The input START

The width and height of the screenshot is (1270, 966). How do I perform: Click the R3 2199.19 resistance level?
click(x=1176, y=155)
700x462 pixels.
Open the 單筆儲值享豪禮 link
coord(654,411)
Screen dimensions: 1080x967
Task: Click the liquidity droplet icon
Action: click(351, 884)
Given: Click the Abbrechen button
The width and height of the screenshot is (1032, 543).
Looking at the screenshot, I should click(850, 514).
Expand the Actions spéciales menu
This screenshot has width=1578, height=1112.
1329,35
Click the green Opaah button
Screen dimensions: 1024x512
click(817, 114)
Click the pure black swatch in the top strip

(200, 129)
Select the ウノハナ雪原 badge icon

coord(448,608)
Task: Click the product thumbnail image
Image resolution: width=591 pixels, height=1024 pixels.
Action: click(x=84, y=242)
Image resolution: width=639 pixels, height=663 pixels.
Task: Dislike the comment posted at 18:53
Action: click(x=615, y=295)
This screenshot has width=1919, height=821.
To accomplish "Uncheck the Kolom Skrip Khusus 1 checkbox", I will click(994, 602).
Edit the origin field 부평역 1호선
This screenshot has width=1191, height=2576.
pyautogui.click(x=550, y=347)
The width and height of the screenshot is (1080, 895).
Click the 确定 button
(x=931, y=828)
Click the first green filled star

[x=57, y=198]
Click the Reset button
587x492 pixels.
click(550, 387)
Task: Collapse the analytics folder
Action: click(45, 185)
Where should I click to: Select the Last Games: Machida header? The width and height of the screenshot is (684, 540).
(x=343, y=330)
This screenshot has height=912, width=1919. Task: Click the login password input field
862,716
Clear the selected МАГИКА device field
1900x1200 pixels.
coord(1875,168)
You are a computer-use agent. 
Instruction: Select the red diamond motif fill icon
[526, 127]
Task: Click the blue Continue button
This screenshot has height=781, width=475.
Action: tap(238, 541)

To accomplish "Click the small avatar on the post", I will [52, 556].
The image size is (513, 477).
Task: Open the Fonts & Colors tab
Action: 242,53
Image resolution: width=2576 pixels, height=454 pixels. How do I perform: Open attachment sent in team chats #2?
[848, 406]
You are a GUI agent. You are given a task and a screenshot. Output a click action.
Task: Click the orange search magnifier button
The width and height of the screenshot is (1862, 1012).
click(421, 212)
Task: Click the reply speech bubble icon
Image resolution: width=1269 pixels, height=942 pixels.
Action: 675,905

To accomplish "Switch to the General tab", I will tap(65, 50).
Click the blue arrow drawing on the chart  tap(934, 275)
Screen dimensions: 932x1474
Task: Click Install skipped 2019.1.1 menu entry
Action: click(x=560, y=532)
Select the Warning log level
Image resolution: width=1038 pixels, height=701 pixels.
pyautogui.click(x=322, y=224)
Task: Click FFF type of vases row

The input END

• _To do_
From the records above, print exactly the lines that run from the line with "Given: Click the Abbrechen button" to the line with "This screenshot has width=1919, height=821.", inclusive.

• _Answer for this exercise_
Given: Click the Abbrechen button
The width and height of the screenshot is (1032, 543).
Looking at the screenshot, I should click(850, 514).
Expand the Actions spéciales menu
This screenshot has width=1578, height=1112.
1329,35
Click the green Opaah button
Screen dimensions: 1024x512
click(817, 114)
Click the pure black swatch in the top strip

(200, 129)
Select the ウノハナ雪原 badge icon

coord(448,608)
Task: Click the product thumbnail image
Image resolution: width=591 pixels, height=1024 pixels.
Action: click(x=84, y=242)
Image resolution: width=639 pixels, height=663 pixels.
Task: Dislike the comment posted at 18:53
Action: click(x=615, y=295)
This screenshot has width=1919, height=821.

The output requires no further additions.